Hello, I am migrating an internal lib that we deve...
# advanced-need-help
f
Hello, I am migrating an internal lib that we developped to
kedro==0.18.0
. We use
kedro.framework.session.get_current_session
to get the current session in order to either create a new session if it is None, or use it directly. This function was removed in
0.18.0
(with https://github.com/kedro-org/kedro/pull/1138) . What is the new way to find the current active session?
d
As per the release notes we have deprecated this functionality https://github.com/kedro-org/kedro/blob/develop/RELEASE.md
We now view all sessions as equivilent to a run and are thus ephemeral
appologies if this changes some of your assumptions, this was made because trying to manage existing sessions particularily in concurrent contexts was becoming too complex to handle in every case
f
OK, so is
session.run
still the best way to run programmatically a pipeline? And if I want to access the context and catalog for a given env, I used to use a session, is it still OK or do I have to find another way?
d
so my rule of thumb if you're accessing the context directly it's a sign you've gone too far
the correct way to access the live library objects is via Kedro hooks
f
What do you mean "gone too far"? We have defined datasets in the catalog, and I want to load a dataset.
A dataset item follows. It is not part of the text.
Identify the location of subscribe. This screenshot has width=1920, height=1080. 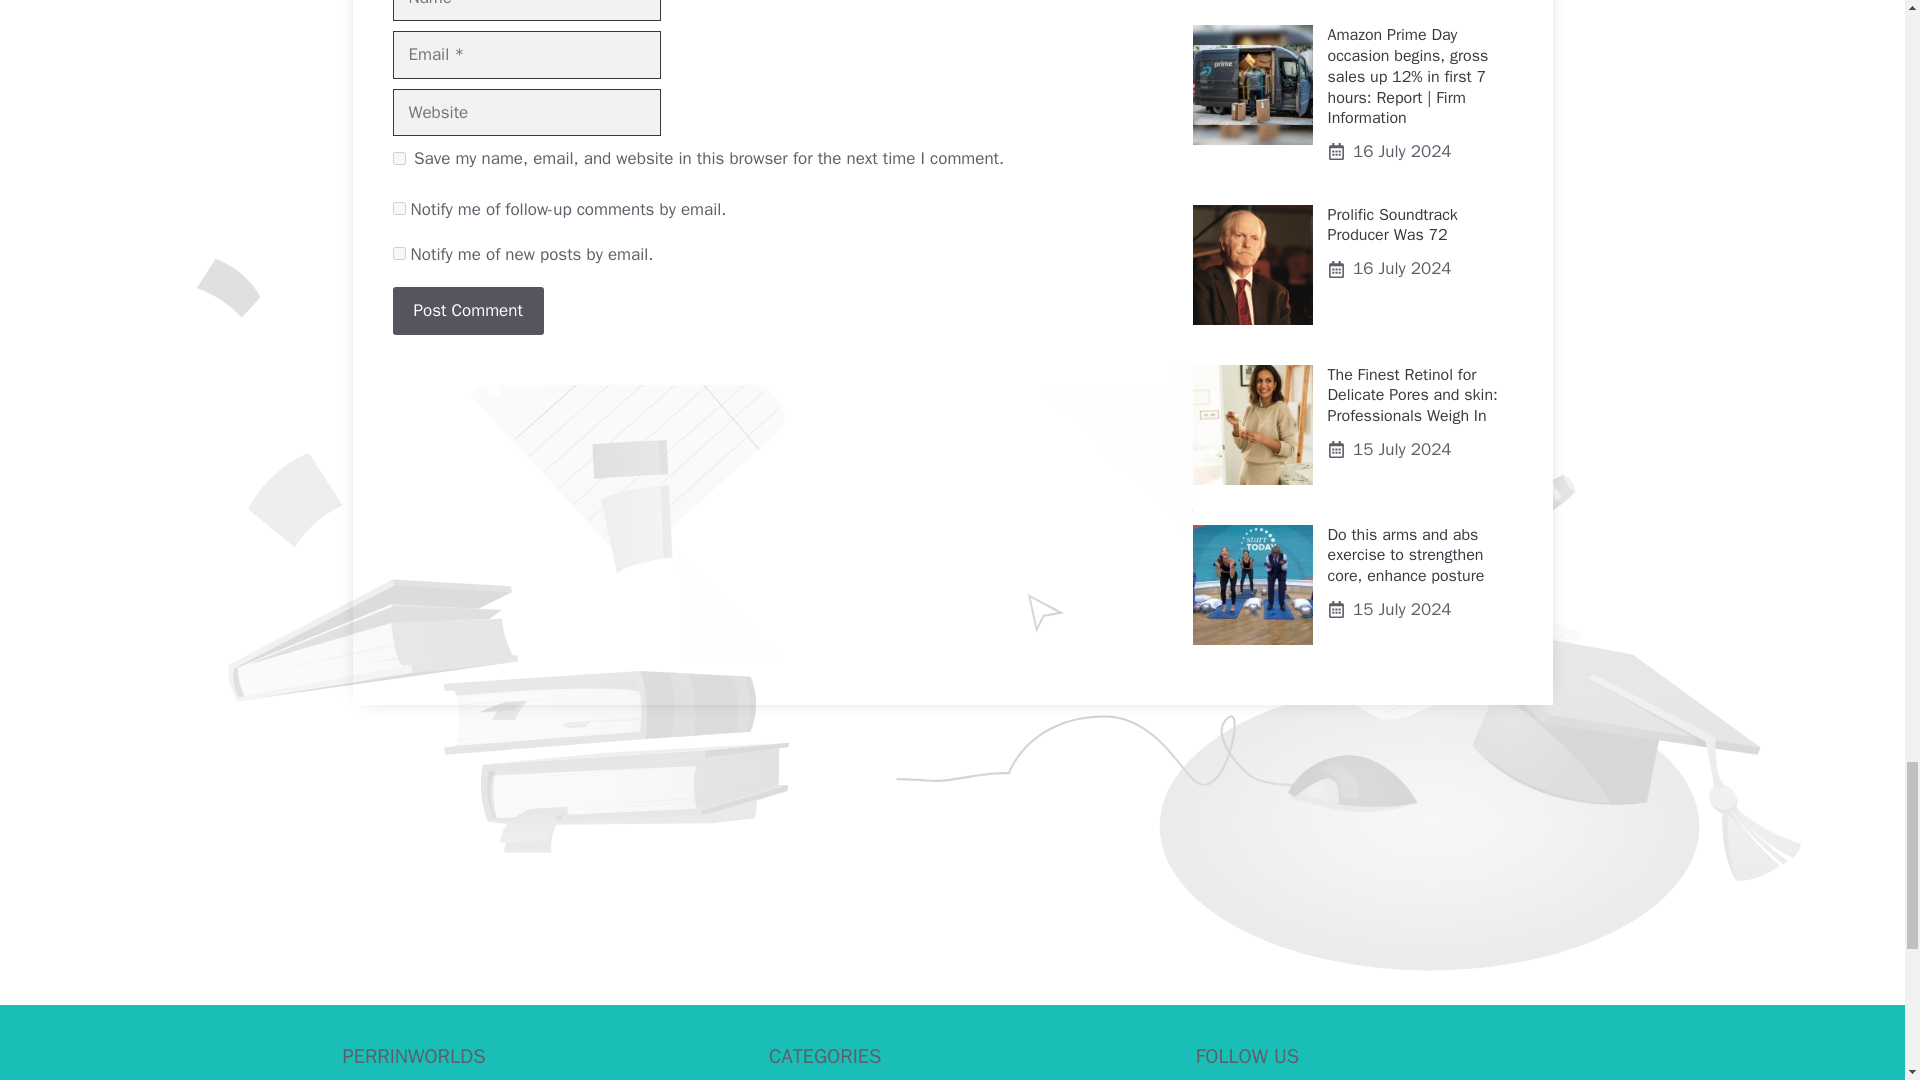
(398, 208).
We kedro < 0.18, we used to load the context to access the catalog, and then use
catalog.log
. I do not see how I can use hooks for this use case
We have pipelines where all this is taken care of, but other parts of our apps need to access the data (say, for a plot). I found useful to only have one source of truth for the data, in the catalog
d
so philisophically we believe the nodes should have no knowledge of IO and should be pure python functions
so we typically don't encourage people to access the catalog within a node
f
I mean outside of a node
d
then isn't a
before_pipeline_run
or
after_pipeline_run
hook the right place to do this?
f
I do not want to run a pipeline, just access the data
d
Oh okay then in this case it makes sense
it will be a new session
f
An example would be a flask app where an endpoint runs a pipeline, and another makes a plot. The second endpoints needs the catalog
d
yes with you
I personally want to make that workflow native - it's on the backlog but we haven't gone there
in that situation, maybe a good reference would be to poke around Kedro-Viz's internals
and then copy how we do it there
We're in the process of updating the demo to 0.18.x but I'm pretty sure this part is the same
f
OK, I'll have a look, thanks
I think in an app we run into problems where there was already an active session, hence the use for getting the current session (if any)
d
So I think our change should have remedied that
please shout if it doesn't
but sessions should now be isolated
f
OK, it seems that I will have to change the API we proposed. We could previously propose:
Copy code
python
# this would create a session and return the catalog
catalog = get_catalog()
# but this would also return the catalog inside the already created session
with KedroSession.create(env="prod"):
    catalog = get_catalog()
Without access to the current session, I do not see how we can provide it now
d
If you add an
as session
to the end of your context manager you can access the objects live
f
Yes, I know, I am the one providing the
get_catalog
function, as a helper for those that do not remember that you need to do
session.load_context().catalog
. But maybe, it is not that useful
Or for that matter that do not remember to use a session at all
n
session.run()
would be the preferred way to run a pipeline programatically
Do you actually need the active session or just that this is blocking you to create another session?
f
Well, ideally, if I am already in a session for some reason, I'd like to use it and not close it
n
If that's the case using
with KedroSession.create() as session
will probably give you access to one session without the need to close/recreate a new one. The active session will soon be removed and you could create as many sessions as you needed, but most likely you only need one.